If a music fan from 20 years ago could have a glimpse into the modern streaming culture, would they be envious of our unlimited access to music for virtually no cost, or the freedom to hear whatever song we want, whenever we want to?
We have access to a seemingly infinite catalog of music, so it is important to not let your musical discovery become commoditized by algorithms that force-feed individual tracks you may like.
You wouldn’t watch one episode in the middle of a series or read one chapter of a book and expect to understand the context surrounding the body of work.
This same ideology should be applied to the way you listen to music. An artist has a concept, theme, or message in mind when creating the work, and that can only be fulfilled through a carefully crafted selection of songs, each acting as a chapter would in a novel.
A song is only a piece of the story, a word in a sentence, a piece of the puzzle. The start-to- finish approach allows us to hear the chronological context the way the artist intended us to hear it.
Analyzing albums as a full body of work allows us to understand “Sgt. Pepper’s” importance to the future of pop, or Weezer’s “Pinkerton” a desperate attempt to nd refuge in fame. Nine Inch Nails’ “Downward Spiral” becomes all the more terrifying when you find out it was written and recorded in the home where Sharon Tate was brutally murdered by the Manson Family.
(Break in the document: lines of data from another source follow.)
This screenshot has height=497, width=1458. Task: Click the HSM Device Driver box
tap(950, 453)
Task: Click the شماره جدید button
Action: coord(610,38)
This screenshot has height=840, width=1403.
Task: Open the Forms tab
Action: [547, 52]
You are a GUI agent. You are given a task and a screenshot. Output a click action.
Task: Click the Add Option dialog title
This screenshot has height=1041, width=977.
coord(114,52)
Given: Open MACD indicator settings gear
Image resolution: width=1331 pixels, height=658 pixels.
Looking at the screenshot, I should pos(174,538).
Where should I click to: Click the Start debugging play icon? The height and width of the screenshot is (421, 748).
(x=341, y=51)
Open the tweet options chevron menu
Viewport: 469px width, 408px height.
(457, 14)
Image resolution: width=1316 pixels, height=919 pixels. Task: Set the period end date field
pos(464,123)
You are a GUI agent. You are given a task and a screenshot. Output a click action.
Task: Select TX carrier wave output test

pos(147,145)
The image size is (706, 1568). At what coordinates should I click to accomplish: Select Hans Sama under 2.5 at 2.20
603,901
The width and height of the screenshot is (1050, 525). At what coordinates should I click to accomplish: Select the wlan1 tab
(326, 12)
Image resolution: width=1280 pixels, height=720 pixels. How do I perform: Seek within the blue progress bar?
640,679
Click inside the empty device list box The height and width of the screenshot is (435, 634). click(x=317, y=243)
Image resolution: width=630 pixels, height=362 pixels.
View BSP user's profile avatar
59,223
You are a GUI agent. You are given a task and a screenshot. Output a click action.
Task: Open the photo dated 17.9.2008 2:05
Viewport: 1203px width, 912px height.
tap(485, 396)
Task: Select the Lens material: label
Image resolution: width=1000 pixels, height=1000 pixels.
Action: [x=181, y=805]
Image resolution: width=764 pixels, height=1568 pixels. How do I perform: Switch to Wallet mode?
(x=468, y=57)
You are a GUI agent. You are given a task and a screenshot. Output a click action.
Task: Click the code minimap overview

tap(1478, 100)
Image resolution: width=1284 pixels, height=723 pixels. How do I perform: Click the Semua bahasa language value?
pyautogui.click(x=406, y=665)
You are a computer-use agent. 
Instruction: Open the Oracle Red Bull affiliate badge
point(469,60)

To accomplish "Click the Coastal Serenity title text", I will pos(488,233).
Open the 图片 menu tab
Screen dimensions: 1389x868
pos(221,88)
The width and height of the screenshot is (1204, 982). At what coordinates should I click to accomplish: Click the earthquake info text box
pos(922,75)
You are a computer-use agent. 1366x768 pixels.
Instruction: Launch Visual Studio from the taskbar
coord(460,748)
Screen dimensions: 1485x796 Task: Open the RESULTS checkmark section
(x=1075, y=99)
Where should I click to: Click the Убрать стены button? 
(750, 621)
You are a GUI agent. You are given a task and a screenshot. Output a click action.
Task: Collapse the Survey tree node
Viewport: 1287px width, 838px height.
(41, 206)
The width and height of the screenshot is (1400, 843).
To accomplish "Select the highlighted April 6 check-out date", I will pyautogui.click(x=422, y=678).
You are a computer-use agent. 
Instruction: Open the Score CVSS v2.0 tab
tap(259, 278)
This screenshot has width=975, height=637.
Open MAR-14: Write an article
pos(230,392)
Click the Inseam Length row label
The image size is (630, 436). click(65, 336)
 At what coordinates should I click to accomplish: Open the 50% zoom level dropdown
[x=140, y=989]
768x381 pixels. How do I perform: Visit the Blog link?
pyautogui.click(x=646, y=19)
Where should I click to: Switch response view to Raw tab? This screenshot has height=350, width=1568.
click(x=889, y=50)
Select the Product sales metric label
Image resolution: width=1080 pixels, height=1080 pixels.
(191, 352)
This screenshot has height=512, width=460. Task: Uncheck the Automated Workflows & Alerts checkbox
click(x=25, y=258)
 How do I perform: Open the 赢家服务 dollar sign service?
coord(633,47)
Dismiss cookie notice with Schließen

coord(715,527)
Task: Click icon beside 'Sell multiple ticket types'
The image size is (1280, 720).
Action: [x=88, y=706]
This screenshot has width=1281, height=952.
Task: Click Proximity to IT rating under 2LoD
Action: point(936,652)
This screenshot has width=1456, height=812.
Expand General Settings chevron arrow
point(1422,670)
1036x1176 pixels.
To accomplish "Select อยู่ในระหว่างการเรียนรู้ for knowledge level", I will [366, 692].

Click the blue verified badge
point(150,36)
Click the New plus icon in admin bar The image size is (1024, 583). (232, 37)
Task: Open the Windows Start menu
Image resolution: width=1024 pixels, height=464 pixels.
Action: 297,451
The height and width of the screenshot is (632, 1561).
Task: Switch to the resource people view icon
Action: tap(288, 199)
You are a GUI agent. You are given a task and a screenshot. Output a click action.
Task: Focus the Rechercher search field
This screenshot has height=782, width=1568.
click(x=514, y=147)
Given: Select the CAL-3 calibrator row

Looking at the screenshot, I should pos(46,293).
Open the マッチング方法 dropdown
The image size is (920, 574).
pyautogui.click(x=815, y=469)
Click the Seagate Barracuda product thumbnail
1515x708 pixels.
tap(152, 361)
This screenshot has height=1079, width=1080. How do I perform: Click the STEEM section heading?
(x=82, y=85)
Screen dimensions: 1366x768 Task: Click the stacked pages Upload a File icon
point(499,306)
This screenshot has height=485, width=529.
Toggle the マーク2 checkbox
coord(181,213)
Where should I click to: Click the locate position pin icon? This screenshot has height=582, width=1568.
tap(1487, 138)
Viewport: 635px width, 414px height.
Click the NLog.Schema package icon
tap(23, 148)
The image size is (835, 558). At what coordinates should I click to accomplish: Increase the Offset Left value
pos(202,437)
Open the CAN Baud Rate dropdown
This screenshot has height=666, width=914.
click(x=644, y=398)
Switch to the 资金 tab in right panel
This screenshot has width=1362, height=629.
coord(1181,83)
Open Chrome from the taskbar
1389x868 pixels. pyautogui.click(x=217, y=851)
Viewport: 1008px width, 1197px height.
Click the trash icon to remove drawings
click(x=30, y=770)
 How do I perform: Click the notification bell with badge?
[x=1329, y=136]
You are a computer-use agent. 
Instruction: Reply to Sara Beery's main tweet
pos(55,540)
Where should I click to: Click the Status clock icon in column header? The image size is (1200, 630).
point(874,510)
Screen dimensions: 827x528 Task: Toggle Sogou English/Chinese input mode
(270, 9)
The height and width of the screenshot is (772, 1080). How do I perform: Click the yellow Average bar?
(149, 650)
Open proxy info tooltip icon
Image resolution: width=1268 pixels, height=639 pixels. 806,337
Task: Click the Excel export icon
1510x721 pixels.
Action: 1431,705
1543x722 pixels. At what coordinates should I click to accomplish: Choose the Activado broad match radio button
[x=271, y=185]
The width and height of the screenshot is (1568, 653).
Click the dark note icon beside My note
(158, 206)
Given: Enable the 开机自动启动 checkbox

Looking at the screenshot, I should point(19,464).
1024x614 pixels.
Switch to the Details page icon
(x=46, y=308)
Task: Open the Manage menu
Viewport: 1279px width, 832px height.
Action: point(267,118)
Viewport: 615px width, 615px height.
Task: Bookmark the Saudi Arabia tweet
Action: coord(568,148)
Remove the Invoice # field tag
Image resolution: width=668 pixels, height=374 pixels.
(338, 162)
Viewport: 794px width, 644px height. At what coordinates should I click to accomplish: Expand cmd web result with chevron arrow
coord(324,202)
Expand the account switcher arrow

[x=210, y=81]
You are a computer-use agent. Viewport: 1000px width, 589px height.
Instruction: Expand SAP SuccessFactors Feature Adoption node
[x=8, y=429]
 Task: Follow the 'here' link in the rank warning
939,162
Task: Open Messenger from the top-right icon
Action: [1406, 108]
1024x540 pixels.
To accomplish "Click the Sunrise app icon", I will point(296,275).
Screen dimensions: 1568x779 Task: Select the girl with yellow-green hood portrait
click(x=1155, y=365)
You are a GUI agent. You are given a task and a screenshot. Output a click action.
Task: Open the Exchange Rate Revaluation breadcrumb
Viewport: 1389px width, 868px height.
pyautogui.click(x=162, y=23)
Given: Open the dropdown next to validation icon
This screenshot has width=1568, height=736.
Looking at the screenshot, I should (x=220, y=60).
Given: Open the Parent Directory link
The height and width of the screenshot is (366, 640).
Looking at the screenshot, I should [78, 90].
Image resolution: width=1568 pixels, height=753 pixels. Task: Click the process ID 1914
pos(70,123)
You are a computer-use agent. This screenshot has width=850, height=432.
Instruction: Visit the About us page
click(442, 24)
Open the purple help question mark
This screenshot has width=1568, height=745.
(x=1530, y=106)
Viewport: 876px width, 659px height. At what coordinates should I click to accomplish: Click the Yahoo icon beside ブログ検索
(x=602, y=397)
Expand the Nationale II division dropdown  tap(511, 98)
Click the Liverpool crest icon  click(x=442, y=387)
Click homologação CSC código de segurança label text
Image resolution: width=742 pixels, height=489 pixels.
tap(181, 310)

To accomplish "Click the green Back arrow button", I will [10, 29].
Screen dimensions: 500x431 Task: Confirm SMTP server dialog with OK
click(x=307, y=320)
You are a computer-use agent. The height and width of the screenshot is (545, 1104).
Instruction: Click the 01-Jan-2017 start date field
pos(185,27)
Devote yourself to the experience. Actively listen, shut out the world around you, turn off your phone, put on a good pair of headphones, close your eyes and surrender yourself to the music. As you peel back the layers surrounding each album we look at, you will develop deeper connections with music, the artist and yourself.
The purpose of this column is to review, analyze, and dissect albums. This year in Tonality, we will focus on noteworthy releases from the past and present across multiple genres.